Toomas Hendrik Ilves, the former president of Estonia, says that links between FSB agents and bad contractors are becoming more common. He should know. One year after he took office in 2006, Estonia suffered a massive cyber attack at the hands of the Kremlin.
“Given that there were criminal gangs” perpetrating this denial-of-service attack, Ilves told the Senate Judiciary Committee on Wednesday, “this was a unique form of public-private partnership, of which we have seen numerous examples since. Most recently, I would say, today with the announcement of the attorney general about people involved in hacking for money, and for stealing money, and at the same time, employees of the FSB.”
It also follows a three-year pattern of brazenness, or sloppiness, by the FSB, according to FireEye CEO Kevin Mandia.Mandia’ cybersecurity company is credited with first identifying the FSB unit, dubbed APT 28 or Fancy Bear, that went on to hack the Democratic National Committee. In 2014, he told reporters on Wednesday, APT 28 grew less careful to cover its tracks.
“Their counter-forensics went down,” he said. “I would propose, if you do an offensive operation, you need to cover your tracks. You would be staring at a checklist of things you need to clean up when you’re done. Whatever happened, they stopped following the checklist for the cleanup. I said, ‘Wow, they’re getting less disciplined.’”
That pattern continues, Mandia said, as does the Kremlin’s habit trend of relying on contractors, who provide not just expertise in penetrating networked systems around the globe but a certain level of plausible deniability when caught.
And that underscores a sad truth of our Interconnected Era. Under international law, espionage is officially neither legal nor illegal. But at least it used to be subtle. There was a spy and there was a target. If the operation succeeded, only one party would ever know what had happened.
Much intelligence collection today happens via popular consumer devices and networks. Looking for information about a small handful of people means comprising a gadget or services used by millions. That creates opportunities for side businesses for shady contractors, which creates messiness.
“This blurring of traditional roles and restrictions and this proxy ‘cyber espio-crime’ is exceedingly difficult to deter without serious escalation,” says Patrick Skinner, a former CIA case officer who now directs special projects for the Soufan Group. “Espionage certainly has gotten more messy … Russia, above all, is blurring the line — it really exists, even in a world of grey — between state-sponsored espionage for classic leverage and criminal theft used for profit and mayhem as well as for leverage.

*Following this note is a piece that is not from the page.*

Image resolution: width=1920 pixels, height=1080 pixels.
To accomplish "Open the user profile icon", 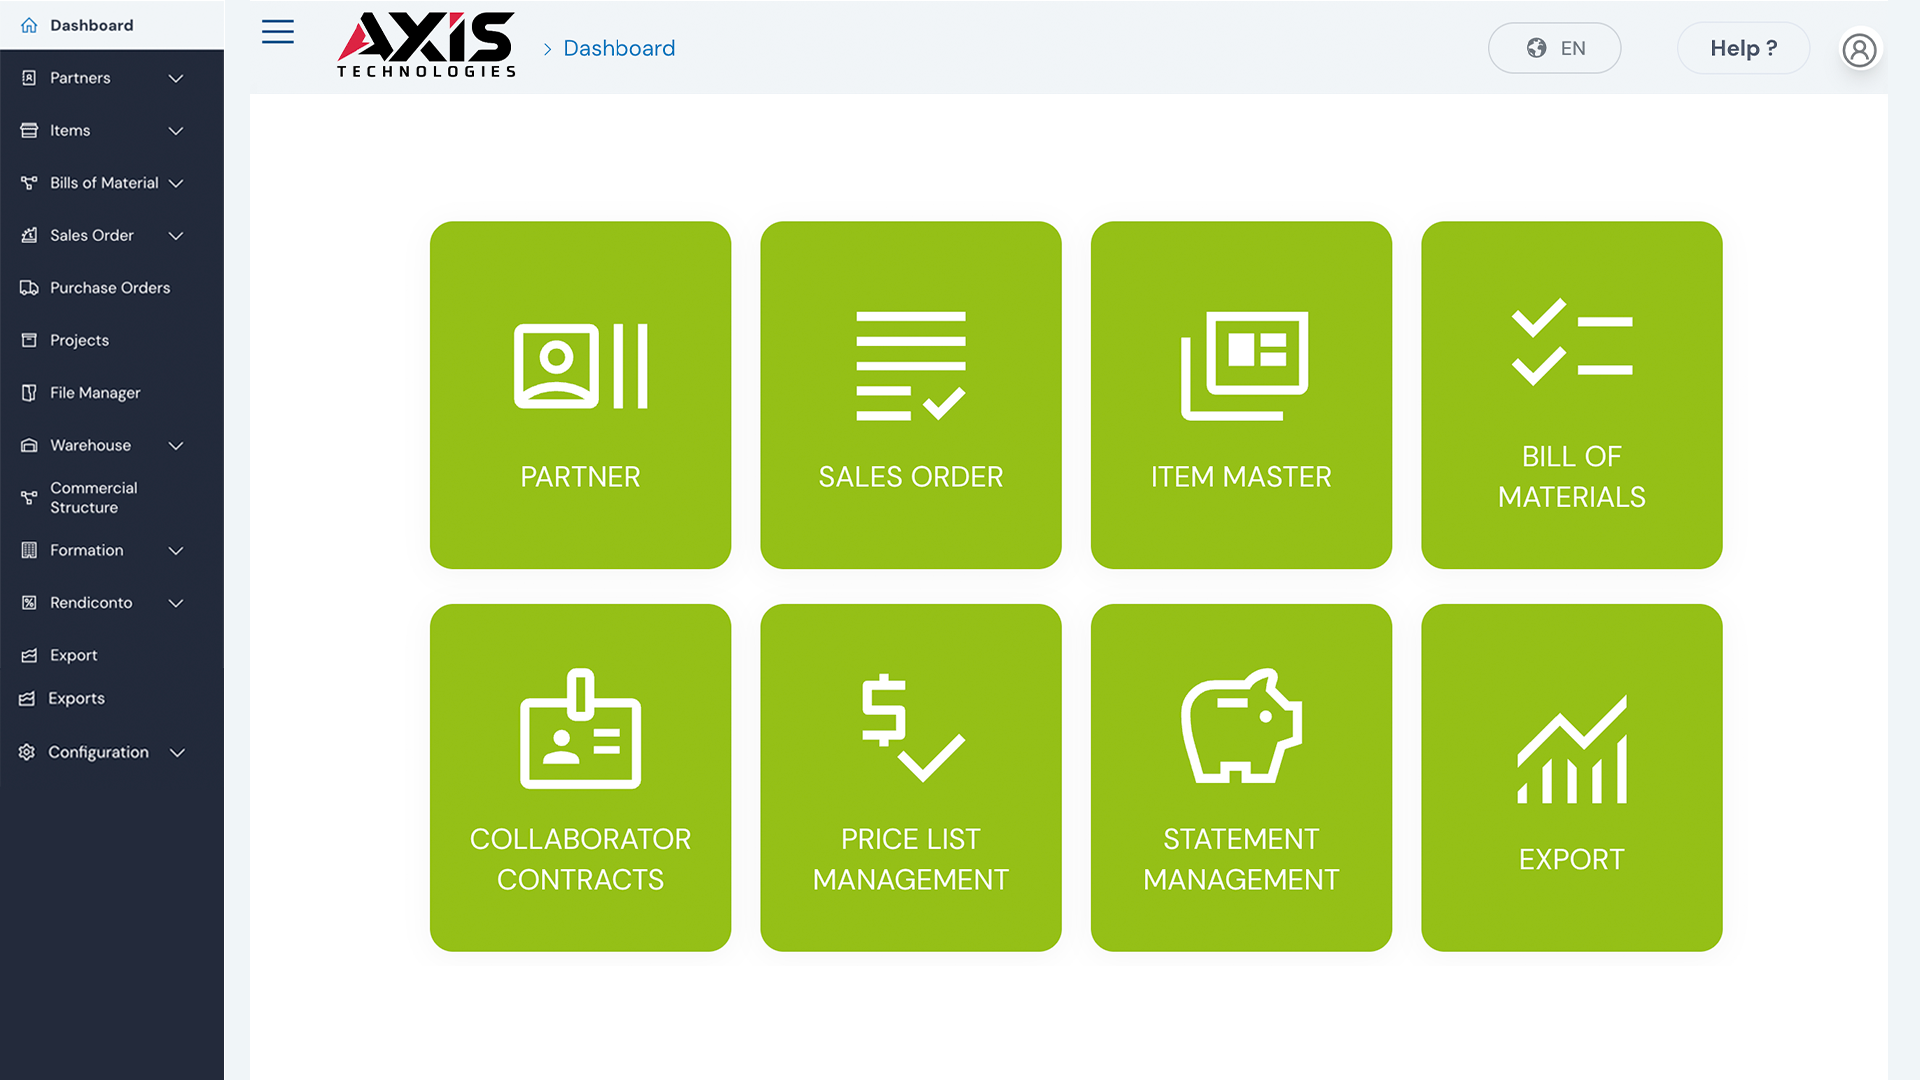I will point(1859,49).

To the intelligence community, that is a profound shift. And not a good one.”
As for the hackers indicted in February: two were picked up by the time of this writing. Barato, a Canadian resident, was nabbed in Ancaster, Ontario, on Wednesday. Dokuchayev was picked up in Russia in December — and charged with treason by the government he served, albeit for a different crime.
CORRECTION: An earlier version of this article stated that Dokuchayev was arrested in February. He was arrested in December.